Man,I will have to find a different way to roxk the weight boat every week.Mind you,I have also cut my carbs way,way back and have been eating chicken (trying to do food protein of 80g every day) almost 3 times a day.Tomorrow I will do fish..lol.When the weight stalls again I will have a high carb eat what you want day and then I will cut them way back again.
I really plan on starting the exercise in a little more formal way tomorrow.Walk away the pounds from Leslie Samsone sounds like a great place to begin.
xxo
At the moment I am having a hard time coming to terms with the fact that at 45 I am now in menopause.I love being thin but I hate the fact that the weight loss screwed up my hormones so badly!And I hate these hot flushes!
Of course the question of how fast am I going to age now is in my mind all the time.For goodness sake,I am skinny for the first time in 20+ years.I have planned plastics and a lot of other fun things.I dont want to start looking like a dried out old prune before I am 50.Then there is all the conflicting info on HRT.Increasing or decreasing breast cancer and stroke risk? So many studies contradicting each other that I have no idea what to do.You read about the weight gain after menopause and how difficult weight loss becomes and I think shoot,Im screwed!Makes me want to eat..lol
Then there is the issue of my tea.Now I can admit I have been super bad with water,just like the exercise.But this is also because every time I start drinking more water my weight bounces up 2-3 pounds and I feel swollen.Having said this I had to get off the tea.It causes constipation when drinking it in huge quantities and I never new that.I was drinking 5-6 cups of tea (400ml cups) a day and was chuffed with myself for having found a way to side step the water...lol.But every time I come back from holiday,I get constipated.Had to look at what is different when I am gone and it must be the tea!Read up on it a bit and I think the dehydrating effect of tea made the constipation worse.
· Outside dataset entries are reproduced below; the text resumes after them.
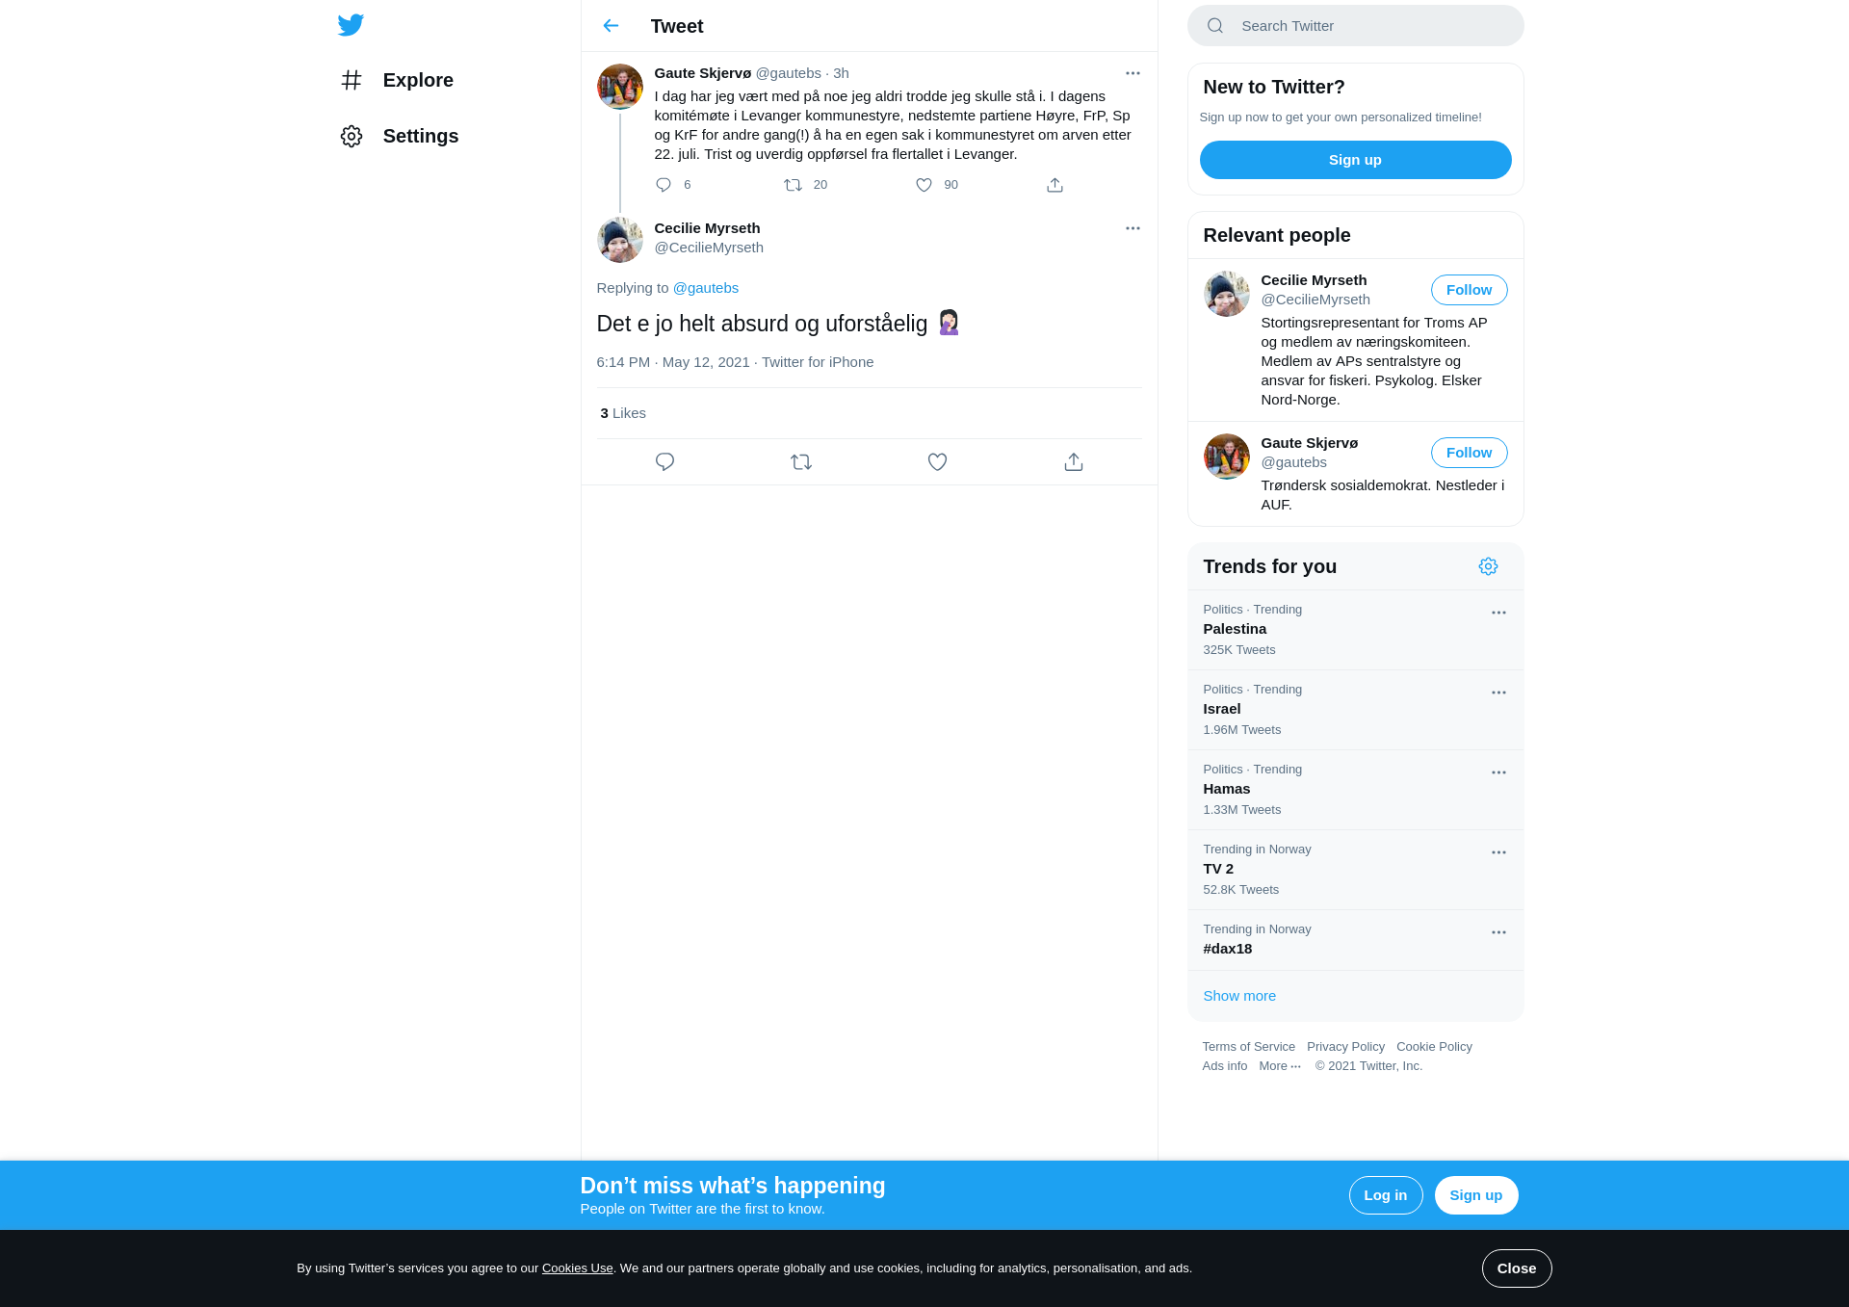Open more options on Gaute Skjervø's tweet
The image size is (1849, 1307).
tap(1133, 73)
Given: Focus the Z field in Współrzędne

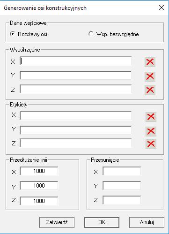Looking at the screenshot, I should click(76, 89).
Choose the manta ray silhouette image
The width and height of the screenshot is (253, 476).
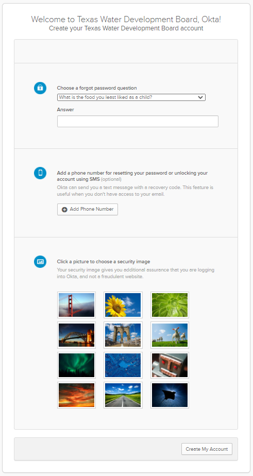point(170,395)
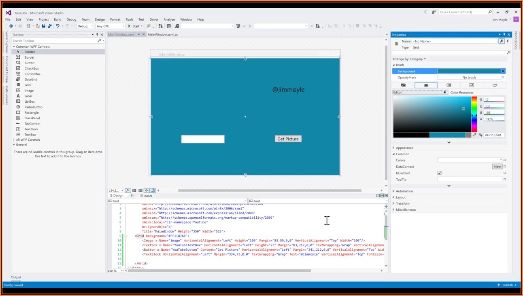This screenshot has height=296, width=523.
Task: Select the image brush icon
Action: pyautogui.click(x=472, y=85)
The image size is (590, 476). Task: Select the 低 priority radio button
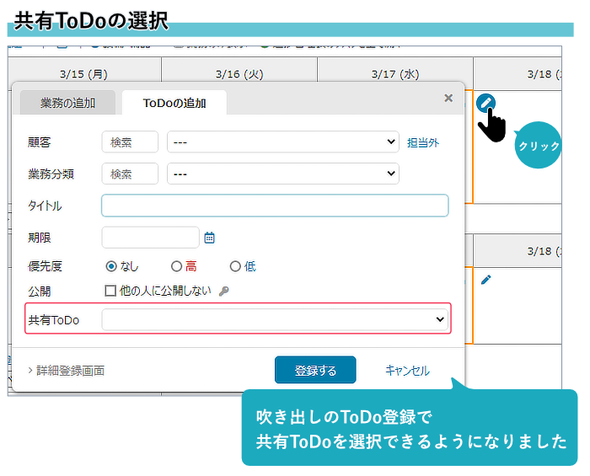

Back on the probiotics and I had only 2 cups of tea today and about 2 liters of water.
Now,I have about 3 pounds to get to dr's goal and have tonight decided to just do it already.I am going to cut my carbs again from tomorrow and see if it works and if it doesnt I will cut my food allowance for the day until I see results.Then I will lose 10 more pounds to SHOW THIS BLOODY MENOPAUSE that I can do it.
Ugg,so my little plastics fund has increased now to include a facelift when the face actually collapse...lol
O,and I will start exercising more...lol
......and since the 25th of June Ive been in A dreadful stall again.
I am exercising 5 days a week now.Hard cardio and weights.(sometimes weights!)
Will keep chugging away and not complain too much.
We are going on holiday on thursday and will see what the change from 105 degrees to 50 do for us.Worry about wanting more food when it is cold...lol
xxo
I have started with the 5 day pouch test today.
It is just so frustrating to me that my weight have stopped again where it have always stopped...just above 200 pounds.I am not cheating.I am exercising to the point of exhaustion.
But I will get under 200 even if I ahve to not eat for the next 2 weeks!
It ia just such a new thing for me to have to focus on protein drinks,food and fluids.Before we went to church this morning I had to have a cup of tea,make a protein drink,pack some water and some mushy lunch as we were going out directly after.
I just cant wait to start eating so I can have a protein bar instead of the drink and better even,to eat 65g of protein per day.
I have 4 more days of mushy food then a few weeks of soft foods.Just the fact that I will know how much I am ingesting is so much better than guessing how many cals my liquids actually have.
Must say,I am starting to love this smaller stomach,I ate a little sweetpotato today (mushed not liquidized) and I really felt full after 3 teaspoons full.I also notice I have less restriction at night than during the day...weird!